It should be noted that, in the embodiment of the asset data processing apparatus of the present application, the entity device corresponding to the input/output module 701 shown in fig. 7 may be an input/output unit, a transceiver, a radio frequency circuit, a communication module, an input/output (I/O) interface, etc., and the entity device corresponding to the processing module 702 may be a processor. The asset data processing device 70 shown in fig. 7 may have a structure as shown in fig. 8, and when the asset data processing device 70 shown in fig. 7 has a structure as shown in fig. 8, the processor and transceiver in fig. 8 can implement the same or similar functions as the processing module 702 and the input-output module 701 provided in the device embodiment of the device described above, and the memory in fig. 8 stores a computer program to be called when the processor performs the above-described asset data processing method.

Fig. 9 is a schematic diagram of a server structure provided in an embodiment of the present application, where the server 1100 may vary considerably in configuration or performance, and may include one or more central processing units (central processing units, CPU) 1122 (e.g., one or more processors) and memory 1132, one or more storage media 1130 (e.g., one or more mass storage devices) storing applications 1142 or data 1144. Wherein the memory 1132 and the storage medium 1130 may be transitory or persistent.
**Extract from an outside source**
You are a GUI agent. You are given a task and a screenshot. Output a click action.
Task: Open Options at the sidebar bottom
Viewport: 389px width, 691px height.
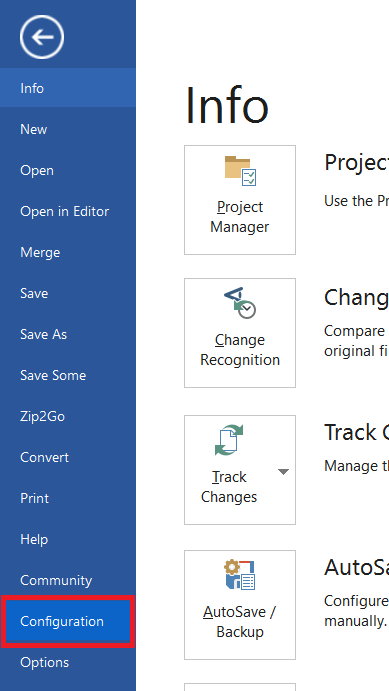68,662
The program stored on the storage medium 1130 may include one or more modules (not shown), each of which may include a series of instruction operations on a server. Still further, the central processor 1122 may be provided in communication with a storage medium 1130, executing a series of instruction operations in the storage medium 1130 on the server 1100.

The Server 1100 may also include one or more power supplies 1126, one or more wired or wireless network interfaces 1170, one or more input output interfaces 1158, and/or one or more operating systems 1141, such as Windows Server, mac OS X, unix, linux, freeBSD, and the like.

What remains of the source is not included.